Assim, a iniciativa divide as ciclovias em grupos de cores, facilitando a localização do usuário da bicicleta. “Qualquer pessoa encontrará permanentemente novas ciclovias na cidade, que, pela lógica das cores das rotas, fazem logo entender que, por exemplo, a Ciclovia Verde liga a zona do Cais do Sodre com Areeiro, onde podemos encontrar uma ligação com a ciclovia vermelha que liga a zona de Saldanha com a Ponte Vasco da Gama”, explica.

Outro ponto que Kobe chama atenção é que espaços delimitados e seguros são convidativos para pessoas que já utilizam a bicicleta como meio de transporte e para aqueles que vão passar a pedalar no dia a dia. “Acho que qualquer cidade devia organizar-se de tal forma para dar um lugar central à bicicleta, não só para o uso profissional, mas principalmente para o uso diário de cada cidadão”.

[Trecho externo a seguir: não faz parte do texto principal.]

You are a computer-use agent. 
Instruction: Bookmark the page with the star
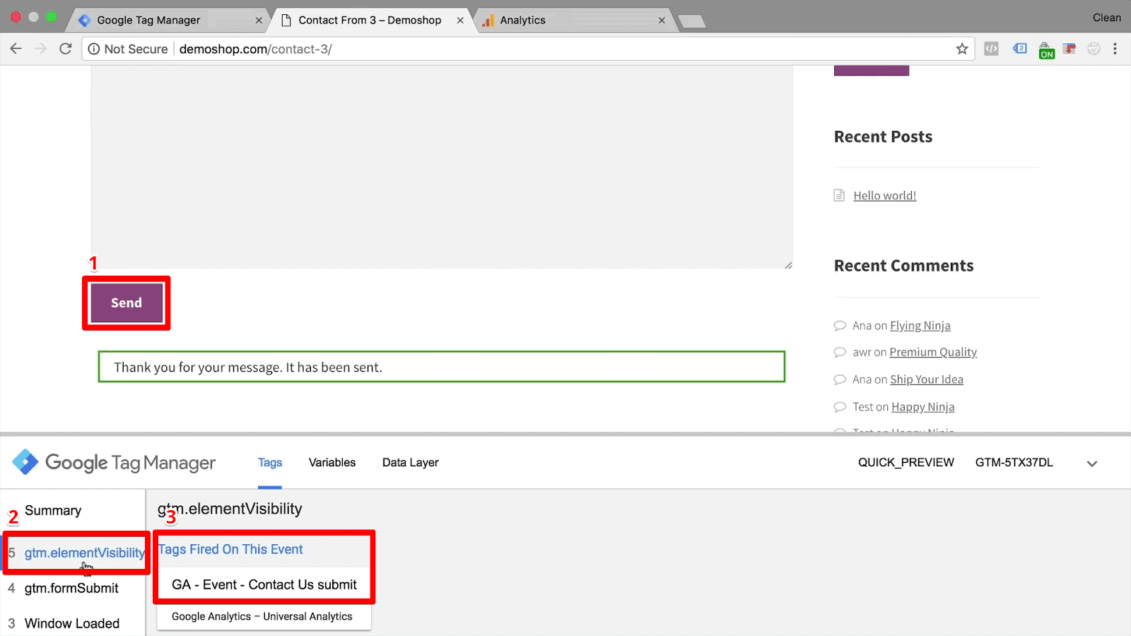pyautogui.click(x=962, y=49)
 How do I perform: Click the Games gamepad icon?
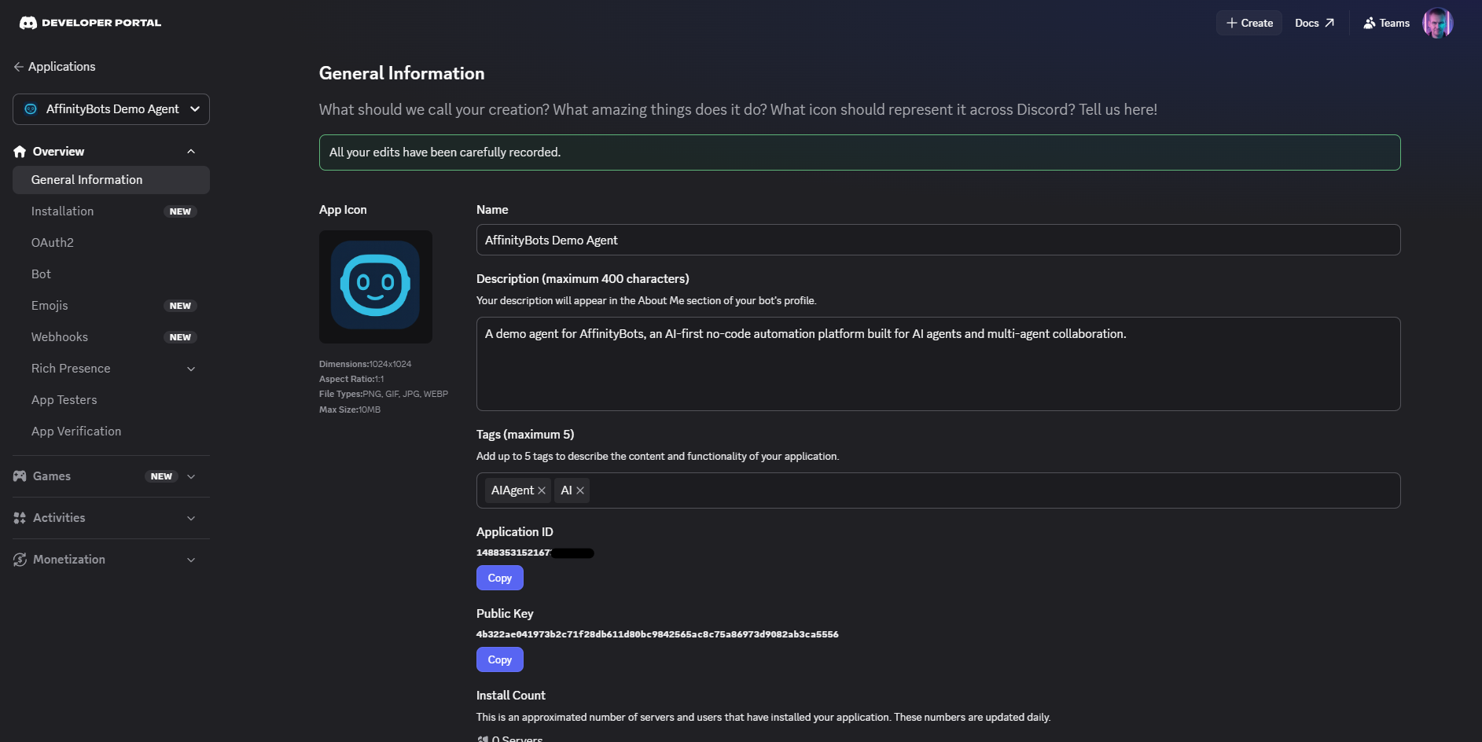19,476
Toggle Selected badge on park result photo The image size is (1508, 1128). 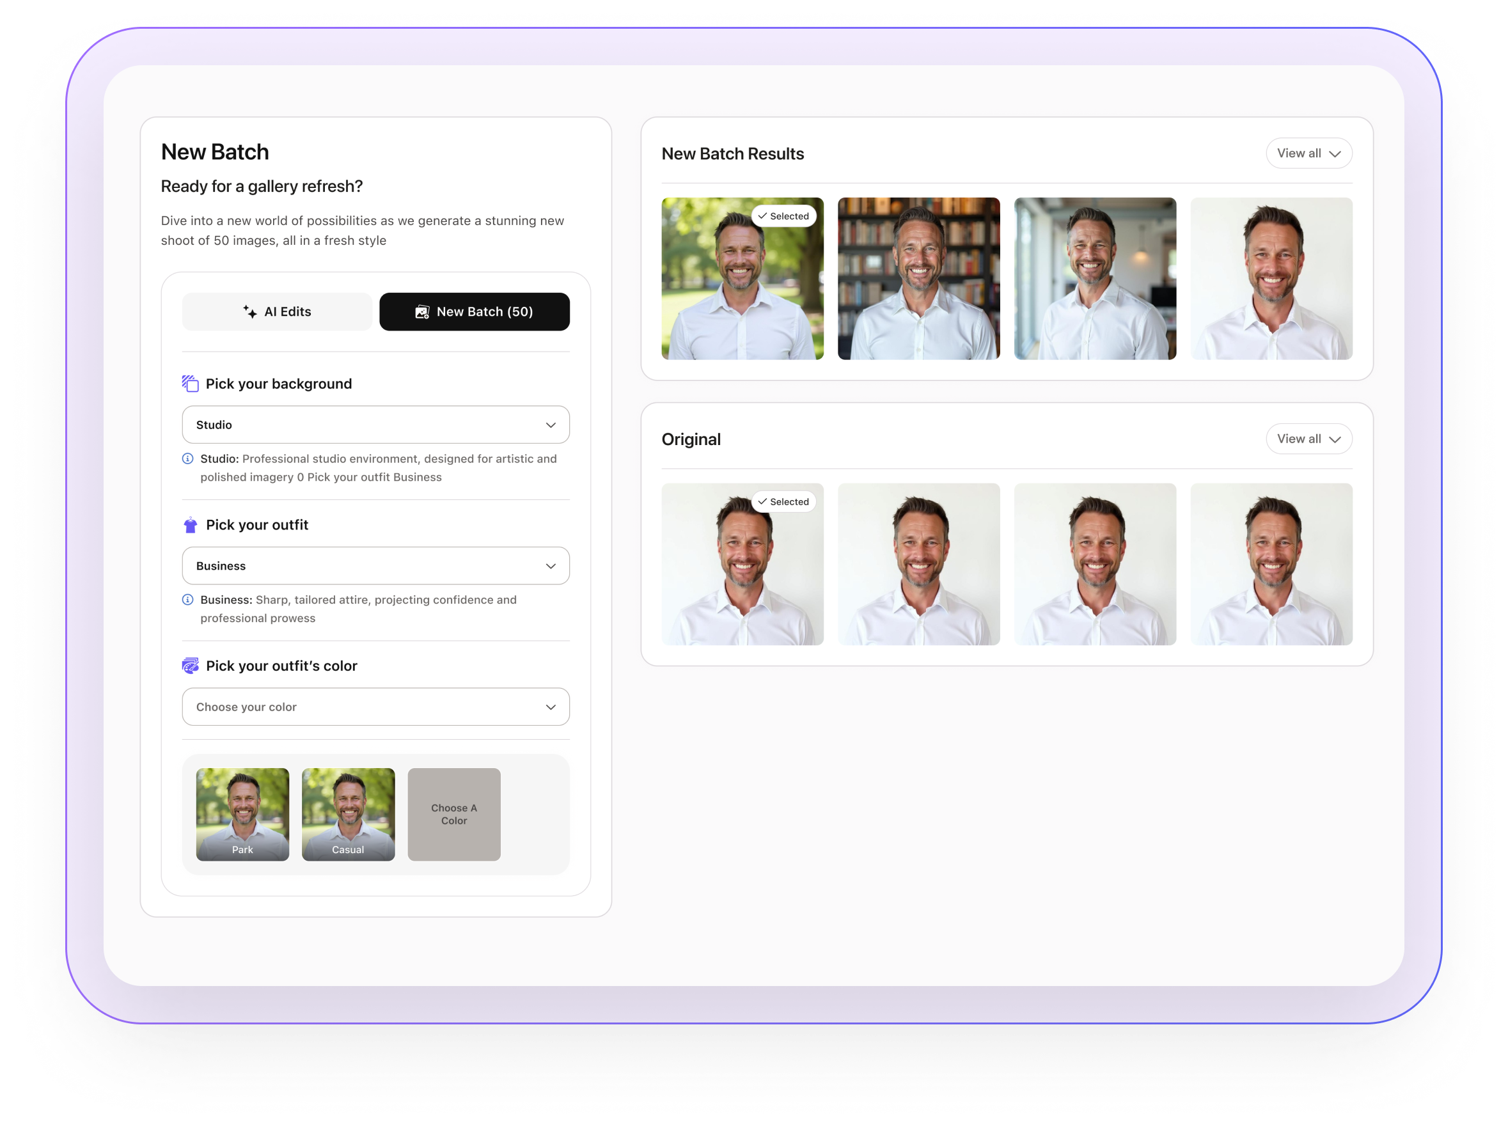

Hoje, o principal objetivo dos responsáveis do projeto é conseguir o apoio da Câmara Municipal de Lisboa. Porém, Kobe garante que o escritório está considerando a criação de um aplicativo de planejamento inteligente do deslocamento para ciclistas, baseado na base de dados do estudo. “Também estamos estudando rotas adicionais, fazendo análises que levam em conta a altura e distância das pistas, e trabalhamos numa classificação para as varias inclinações”.